Another dodgy housemate was the girl who regularly brought men home for one-night stands.

"One night she had a row with a guy and threw him, not out of the house as you might expect, but out of her bedroom. He arrived in to my room, informing me that he'd been thrown out. I had my duvet pulled up around my ears and screamed at him to get out. He replied that there was no need to be like that and then started calling me a 'frigid bitch'. Eventually I leapt out of the bed and grabbed my portable easel. One of the girls in the house heard the commotion and we chased him out of the house together."

A more recent episode was the stand-off she and her two girlfriends had with a landlord in Chapelizod. They moved their belongings into the house and paid their deposit and everything seemed to be going to plan.

"One girl had a baby, I had a cat and we had two motorbikes between us. The landlord seemed to have no problems. He met us, the baby, the cat and the motorbikes and said we could move in.

"When we arrived at the house with the key, the locks had been changed." When we rang the landlord, he said he had changed his mind. One of the girls had an audition in RT╔ and her puppets were in the house and a lot of the baby's gear was in there. He told us to call back on Monday and he would sort something out. We rang the local Garda Station and they said they wouldn't get involved because it was a civil case. We threatened to break the locks and eventually a Garda detective, who was terrific, took pity on us.

"Luckily, when the detective called to the house the landlord was there. We got our stuff out and our deposit back." When asked why he changed his mind, the landlord told them that one of the girls had moved a double bed into the house and he "wasn't having that kind of carry-on in the house".

Curiously, one of Fiona's fondest memories is of the quirky lop-sided flat in the city, which stood alone above a pub in an area where all the other buildings had either been demolished or condemned.

"The building was slanting, and every evening I would come home and my furniture would have slid down the room and I'd have to rearrange it.

"The pub had a Dalmatian and they let it roam free. One morning I had to go to college for an exam and I opened the door and the dog started snarling at me. I slammed the shut door and realised I was effectively trapped in the flat. There was no-one on the street, no-one living in the other buildings, so nobody could hear me if I shouted for help.
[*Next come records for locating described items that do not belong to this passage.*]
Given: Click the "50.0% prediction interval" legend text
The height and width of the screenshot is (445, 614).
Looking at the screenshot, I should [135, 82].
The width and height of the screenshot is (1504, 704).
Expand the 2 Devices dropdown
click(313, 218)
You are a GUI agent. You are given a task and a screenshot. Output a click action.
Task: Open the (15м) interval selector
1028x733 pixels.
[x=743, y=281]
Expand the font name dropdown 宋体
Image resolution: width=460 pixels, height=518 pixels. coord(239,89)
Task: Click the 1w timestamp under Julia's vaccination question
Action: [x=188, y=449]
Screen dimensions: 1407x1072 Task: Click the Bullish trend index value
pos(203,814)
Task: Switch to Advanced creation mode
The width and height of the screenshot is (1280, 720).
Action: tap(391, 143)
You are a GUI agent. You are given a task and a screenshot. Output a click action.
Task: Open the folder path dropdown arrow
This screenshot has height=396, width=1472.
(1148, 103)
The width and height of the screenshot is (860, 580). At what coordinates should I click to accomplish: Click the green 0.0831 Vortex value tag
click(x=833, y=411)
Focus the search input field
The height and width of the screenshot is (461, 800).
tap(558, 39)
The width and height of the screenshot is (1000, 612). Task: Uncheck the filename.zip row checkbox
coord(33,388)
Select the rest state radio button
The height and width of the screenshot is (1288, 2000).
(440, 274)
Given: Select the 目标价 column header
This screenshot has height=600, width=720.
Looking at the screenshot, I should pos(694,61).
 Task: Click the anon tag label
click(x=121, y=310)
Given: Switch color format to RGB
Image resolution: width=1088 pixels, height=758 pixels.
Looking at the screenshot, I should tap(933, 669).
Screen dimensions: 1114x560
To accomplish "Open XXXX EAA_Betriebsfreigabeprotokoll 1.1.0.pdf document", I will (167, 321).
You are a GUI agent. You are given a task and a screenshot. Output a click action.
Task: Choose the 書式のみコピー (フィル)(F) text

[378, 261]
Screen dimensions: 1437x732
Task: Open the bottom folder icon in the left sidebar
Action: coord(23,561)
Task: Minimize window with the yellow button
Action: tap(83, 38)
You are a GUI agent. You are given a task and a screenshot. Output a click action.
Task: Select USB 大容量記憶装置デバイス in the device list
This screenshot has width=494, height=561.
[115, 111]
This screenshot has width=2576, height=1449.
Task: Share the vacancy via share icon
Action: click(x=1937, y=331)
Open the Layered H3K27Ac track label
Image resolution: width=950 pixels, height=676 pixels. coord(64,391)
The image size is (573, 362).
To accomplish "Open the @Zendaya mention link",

In the end, I had to throw him bits of ham so I could get out of the flat."

It appears that at last she has been granted leave of rental purgatory. She has no gruesome stories to impart about her current abode. There are no mad landlords, snarling dogs or unsavoury room mates - just Nirvana in Ashbourne.

emorgan@irish-times.ie

Tips For Tenants

Arrange it so that you pay your rent into the landlord's bank account or by direct debit. If they insist on collecting rent in person every week, it could well be a sign that you will have no privacy.

Get a receipt for the deposit and take photos of the place when you are leaving. That way, if the landlord tries to withold the deposit you have evidence for the Small Claims Court.

You are not responsible for cleaning up previous tenants' mess when you move in - it is a bad sign if a landlord expects you to.

Read the lease very carefully and never sign a lease with a ridiculous clause, no matter how desperate you are to find a place.

Do not allow the landlord to drop in unannounced. They have to give notice.